I’m uncertain what the outcome of this standoff will be. For the first time since we’ve met, Alia and I are not aligned.
“You love hockey.” She says it like a question and statement rolled into one. “Imagine what you love, what keeps you going every day, is ripped from you.”
There is so much pain etched across her face, I grimace.
“God forbid,” she rasps, her voice breaking along with my heart, “I’d never want you to get hurt, Cal.
You are safe and healthy right now, able to do what you love.
But I wasn’t so lucky. My accident shattered not just a dream but completely negated who I thought I was.
Suddenly, I didn’t know myself.” She inhales a tattered breath.
“This is my chance to figure out who I am not as a player but as someone who still gets to make a difference in the sport that’s my life’s calling. ”
I don’t know what to say. I’m torn between wanting to apologize and holding on to this anger. It is so much easier to deal with fury than pain. The rejection I’m experiencing chafes, especially since I was so confident Alia was falling in love with me, too.
“Alia.”
“I’m not done,” she snaps.
I’ve seen her angry before but this? This mix of fury, desolation, heartache, and disappointment makes me ill. I never thought I’d be at the receiving end of it when all I’ve ever wanted was to make her happy.
“I’ve second guessed so many decisions,” she says. “I’ve worked incredibly hard to not question everything I do. You’ve encouraged me to stand my ground, so this is me advocating for myself. I understand you’re hurt, but to reduce how I feel about you to just sex?”
Embarrassment blankets me as her face scrunches in distaste, her color high. Her eyes glitter with unshed tears that tug at the binds around my heart, loosening them.

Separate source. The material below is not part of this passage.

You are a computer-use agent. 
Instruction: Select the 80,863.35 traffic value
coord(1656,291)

“This entire exchange has been you accusing me and making assumptions about my actions. When you’re ready for this to be a real conversation, let me know.”
Alia marches off without waiting for a response.

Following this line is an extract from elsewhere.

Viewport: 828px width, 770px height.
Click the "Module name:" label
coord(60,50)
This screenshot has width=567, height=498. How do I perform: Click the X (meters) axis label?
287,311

Come back. The words are imprisoned in my throat, refusing to liberate themselves. I can barely think, much less call out her name. I have nothing to say.

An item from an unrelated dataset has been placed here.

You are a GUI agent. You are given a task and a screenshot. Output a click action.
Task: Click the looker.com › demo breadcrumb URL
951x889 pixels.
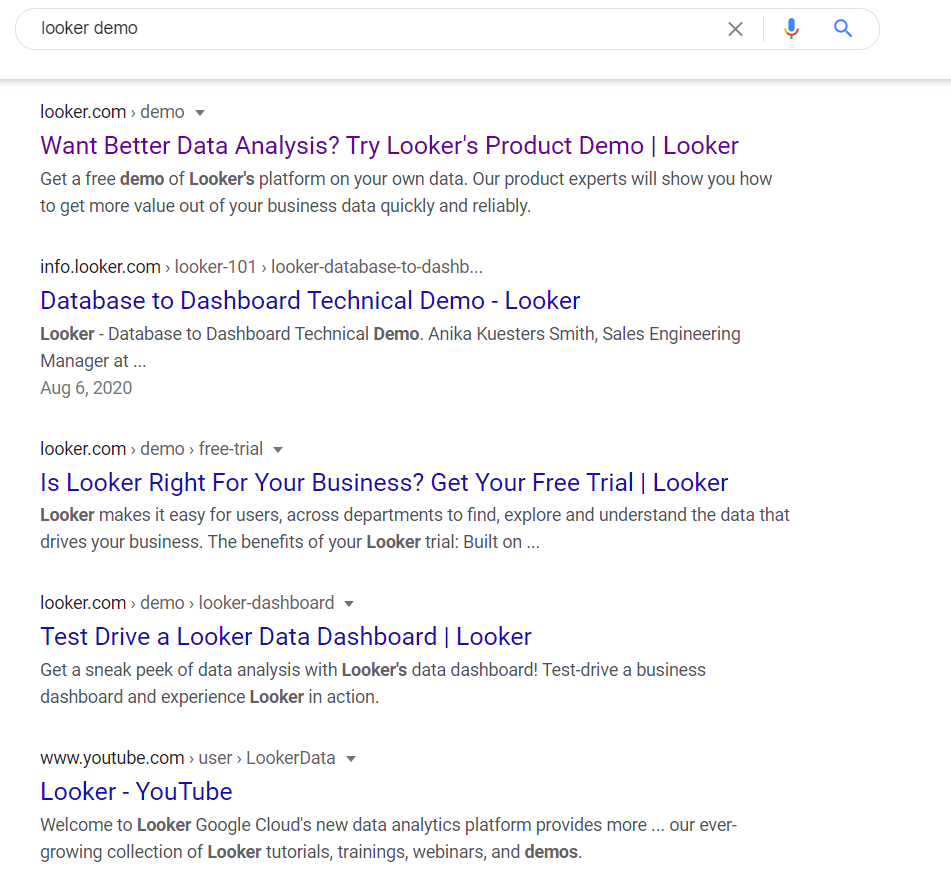pyautogui.click(x=112, y=112)
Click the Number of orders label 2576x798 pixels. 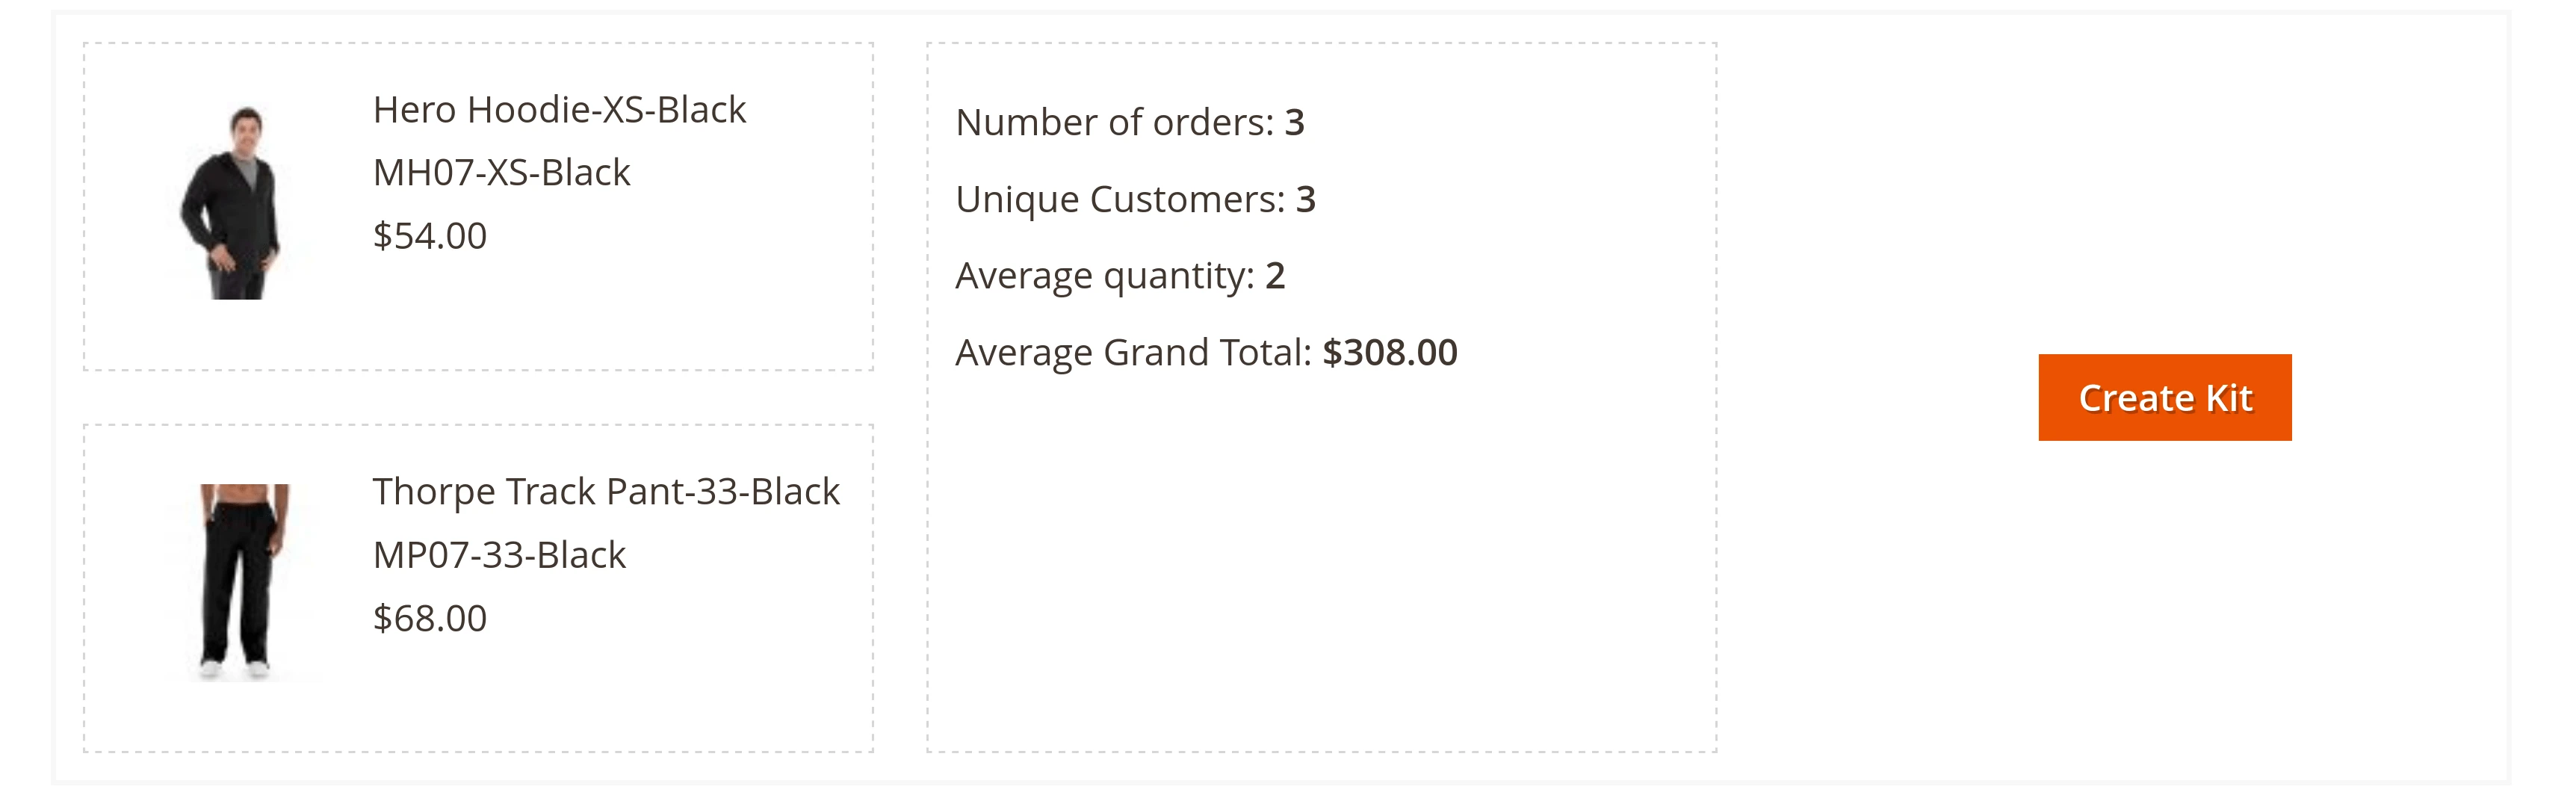coord(1110,122)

I want to be selfish. I’m still angry. And I fucking despise myself.
I gave in to the darkness hovering around the periphery of my heart and, in turn, poisoned my relationship with my favorite person.
She walks away, and I watch, afraid that this is exactly how she’ll leave me behind. Without a backward glance, without any knowledge of the devastation her absence is carving into me.
Yes, she’s going to India. But horror strikes too late when I realize my behavior has pushed her into believing I’m truly not worth staying for.
I want to follow her and beg for forgiveness. I want to kiss her tears away and hold her close. But even if I do, it changes nothing.
She’s not choosing me. Us.
I have no idea where we go from here.
No clue how to fix this.
I stare at the glass doors behind which the woman I love disappeared. And I wonder how I’ll ever be okay again.